What the task requires
Would you please transcribe the records below from the line with "Open the Accounting" through their final line, exactly and with no other lines?

Source data
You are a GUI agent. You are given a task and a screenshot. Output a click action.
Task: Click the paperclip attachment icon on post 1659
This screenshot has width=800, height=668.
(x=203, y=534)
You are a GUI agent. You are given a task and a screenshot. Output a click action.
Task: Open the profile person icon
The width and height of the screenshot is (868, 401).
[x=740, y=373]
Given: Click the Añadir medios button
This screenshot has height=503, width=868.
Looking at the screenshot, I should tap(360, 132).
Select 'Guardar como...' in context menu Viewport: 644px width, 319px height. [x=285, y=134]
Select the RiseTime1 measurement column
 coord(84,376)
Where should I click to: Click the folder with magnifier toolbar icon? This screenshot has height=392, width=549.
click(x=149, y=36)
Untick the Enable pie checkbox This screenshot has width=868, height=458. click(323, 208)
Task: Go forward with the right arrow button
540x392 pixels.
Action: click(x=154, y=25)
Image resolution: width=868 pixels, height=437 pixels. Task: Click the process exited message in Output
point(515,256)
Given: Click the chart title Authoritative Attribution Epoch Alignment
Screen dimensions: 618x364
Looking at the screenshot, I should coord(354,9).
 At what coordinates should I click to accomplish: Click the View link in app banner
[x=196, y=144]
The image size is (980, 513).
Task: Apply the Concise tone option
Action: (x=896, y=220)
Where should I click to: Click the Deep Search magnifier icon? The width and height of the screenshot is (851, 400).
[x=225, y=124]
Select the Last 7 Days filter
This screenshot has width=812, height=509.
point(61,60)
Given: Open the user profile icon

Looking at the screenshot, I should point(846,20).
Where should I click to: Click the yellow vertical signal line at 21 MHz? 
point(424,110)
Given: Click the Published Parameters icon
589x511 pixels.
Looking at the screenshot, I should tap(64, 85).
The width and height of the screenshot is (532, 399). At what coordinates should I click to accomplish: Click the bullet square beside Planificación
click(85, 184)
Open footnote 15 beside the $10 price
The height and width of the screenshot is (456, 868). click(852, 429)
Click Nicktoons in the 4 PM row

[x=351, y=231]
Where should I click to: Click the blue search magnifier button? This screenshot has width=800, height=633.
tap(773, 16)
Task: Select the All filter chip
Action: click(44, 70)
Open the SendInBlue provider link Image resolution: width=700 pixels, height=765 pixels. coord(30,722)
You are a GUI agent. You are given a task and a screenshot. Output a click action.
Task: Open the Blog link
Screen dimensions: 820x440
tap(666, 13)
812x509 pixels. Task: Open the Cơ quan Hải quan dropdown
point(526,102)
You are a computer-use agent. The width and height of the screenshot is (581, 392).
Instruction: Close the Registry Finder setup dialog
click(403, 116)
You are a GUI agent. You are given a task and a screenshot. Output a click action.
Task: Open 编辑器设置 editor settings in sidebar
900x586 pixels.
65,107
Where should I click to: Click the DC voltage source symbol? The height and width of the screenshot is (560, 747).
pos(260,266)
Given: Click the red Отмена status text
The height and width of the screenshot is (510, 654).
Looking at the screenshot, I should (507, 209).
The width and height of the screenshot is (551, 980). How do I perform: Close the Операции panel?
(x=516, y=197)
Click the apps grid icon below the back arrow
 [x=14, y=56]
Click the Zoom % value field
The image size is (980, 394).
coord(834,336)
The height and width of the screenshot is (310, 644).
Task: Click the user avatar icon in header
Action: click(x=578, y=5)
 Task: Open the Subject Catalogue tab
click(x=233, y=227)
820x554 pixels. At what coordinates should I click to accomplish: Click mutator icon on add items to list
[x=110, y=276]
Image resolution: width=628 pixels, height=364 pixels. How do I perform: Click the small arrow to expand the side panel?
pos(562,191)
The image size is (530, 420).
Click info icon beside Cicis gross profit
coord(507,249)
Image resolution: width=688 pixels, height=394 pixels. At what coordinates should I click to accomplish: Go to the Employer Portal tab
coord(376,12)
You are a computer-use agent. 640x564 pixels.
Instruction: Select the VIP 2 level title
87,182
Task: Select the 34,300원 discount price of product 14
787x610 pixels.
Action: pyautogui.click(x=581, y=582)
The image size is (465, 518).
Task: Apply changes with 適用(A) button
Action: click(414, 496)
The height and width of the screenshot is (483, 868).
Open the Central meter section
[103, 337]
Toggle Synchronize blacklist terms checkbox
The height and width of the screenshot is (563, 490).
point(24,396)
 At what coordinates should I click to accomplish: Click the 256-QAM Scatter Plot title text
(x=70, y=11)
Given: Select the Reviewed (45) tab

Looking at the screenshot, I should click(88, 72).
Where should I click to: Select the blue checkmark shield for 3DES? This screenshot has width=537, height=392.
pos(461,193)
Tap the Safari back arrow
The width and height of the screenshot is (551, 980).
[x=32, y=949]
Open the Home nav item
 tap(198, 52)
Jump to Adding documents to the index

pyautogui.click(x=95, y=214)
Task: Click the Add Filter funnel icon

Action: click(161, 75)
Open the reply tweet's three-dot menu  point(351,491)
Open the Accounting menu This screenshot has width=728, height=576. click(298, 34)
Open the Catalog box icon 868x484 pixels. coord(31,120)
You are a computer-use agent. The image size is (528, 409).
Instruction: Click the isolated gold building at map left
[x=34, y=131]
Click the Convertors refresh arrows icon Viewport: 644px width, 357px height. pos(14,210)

Answer to this problem
Open the Accounting menu This screenshot has width=728, height=576. click(298, 34)
Open the Catalog box icon 868x484 pixels. coord(31,120)
You are a computer-use agent. The image size is (528, 409).
Instruction: Click the isolated gold building at map left
[x=34, y=131]
Click the Convertors refresh arrows icon Viewport: 644px width, 357px height. pos(14,210)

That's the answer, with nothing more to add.